* **Activity**:
Return the lines from the one containing "Image resolution: width=1023" to the end of the material, both end lines included, exactly and with nothing else.
※ ※ ※
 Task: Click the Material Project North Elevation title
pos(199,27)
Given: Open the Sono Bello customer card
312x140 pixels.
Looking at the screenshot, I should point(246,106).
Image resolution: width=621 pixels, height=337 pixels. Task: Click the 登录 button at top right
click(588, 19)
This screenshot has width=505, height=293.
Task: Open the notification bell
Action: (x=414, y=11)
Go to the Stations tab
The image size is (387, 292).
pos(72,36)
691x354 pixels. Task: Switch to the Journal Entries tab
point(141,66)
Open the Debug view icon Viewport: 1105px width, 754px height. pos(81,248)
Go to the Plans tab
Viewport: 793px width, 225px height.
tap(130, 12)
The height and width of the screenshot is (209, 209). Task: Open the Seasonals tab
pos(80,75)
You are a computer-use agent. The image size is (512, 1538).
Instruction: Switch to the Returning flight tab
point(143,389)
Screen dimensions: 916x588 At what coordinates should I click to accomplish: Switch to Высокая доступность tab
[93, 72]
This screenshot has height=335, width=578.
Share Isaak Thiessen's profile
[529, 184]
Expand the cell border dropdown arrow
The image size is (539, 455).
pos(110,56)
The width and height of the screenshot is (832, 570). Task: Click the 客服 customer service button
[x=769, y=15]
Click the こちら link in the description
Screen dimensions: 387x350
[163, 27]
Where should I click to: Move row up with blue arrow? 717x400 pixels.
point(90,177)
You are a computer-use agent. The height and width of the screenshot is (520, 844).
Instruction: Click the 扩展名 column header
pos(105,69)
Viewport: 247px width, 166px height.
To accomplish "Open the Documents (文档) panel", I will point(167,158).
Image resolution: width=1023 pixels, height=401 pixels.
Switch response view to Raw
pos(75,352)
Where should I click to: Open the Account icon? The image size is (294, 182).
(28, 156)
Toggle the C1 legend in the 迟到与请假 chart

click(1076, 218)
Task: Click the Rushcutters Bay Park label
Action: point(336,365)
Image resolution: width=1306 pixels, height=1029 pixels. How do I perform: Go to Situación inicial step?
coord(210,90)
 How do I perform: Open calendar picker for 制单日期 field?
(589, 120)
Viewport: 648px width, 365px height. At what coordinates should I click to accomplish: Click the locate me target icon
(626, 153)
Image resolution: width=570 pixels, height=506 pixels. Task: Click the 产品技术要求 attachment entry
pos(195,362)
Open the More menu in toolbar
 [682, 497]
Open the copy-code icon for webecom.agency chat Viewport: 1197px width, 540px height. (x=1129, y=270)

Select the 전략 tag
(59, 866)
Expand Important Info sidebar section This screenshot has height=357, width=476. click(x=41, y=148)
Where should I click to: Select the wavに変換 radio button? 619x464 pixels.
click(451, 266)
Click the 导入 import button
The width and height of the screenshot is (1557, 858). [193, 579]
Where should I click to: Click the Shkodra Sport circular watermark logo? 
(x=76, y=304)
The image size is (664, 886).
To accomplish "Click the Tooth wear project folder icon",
※ ※ ※
* **Task result**:
Image resolution: width=1023 pixels, height=401 pixels.
Switch response view to Raw
pos(75,352)
Where should I click to: Open the Account icon? The image size is (294, 182).
(28, 156)
Toggle the C1 legend in the 迟到与请假 chart

click(1076, 218)
Task: Click the Rushcutters Bay Park label
Action: point(336,365)
Image resolution: width=1306 pixels, height=1029 pixels. How do I perform: Go to Situación inicial step?
coord(210,90)
 How do I perform: Open calendar picker for 制单日期 field?
(589, 120)
Viewport: 648px width, 365px height. At what coordinates should I click to accomplish: Click the locate me target icon
(626, 153)
Image resolution: width=570 pixels, height=506 pixels. Task: Click the 产品技术要求 attachment entry
pos(195,362)
Open the More menu in toolbar
 [682, 497]
Open the copy-code icon for webecom.agency chat Viewport: 1197px width, 540px height. (x=1129, y=270)

Select the 전략 tag
(59, 866)
Expand Important Info sidebar section This screenshot has height=357, width=476. click(x=41, y=148)
Where should I click to: Select the wavに変換 radio button? 619x464 pixels.
click(451, 266)
Click the 导入 import button
The width and height of the screenshot is (1557, 858). [193, 579]
Where should I click to: Click the Shkodra Sport circular watermark logo? 
(x=76, y=304)
The image size is (664, 886).
To accomplish "Click the Tooth wear project folder icon",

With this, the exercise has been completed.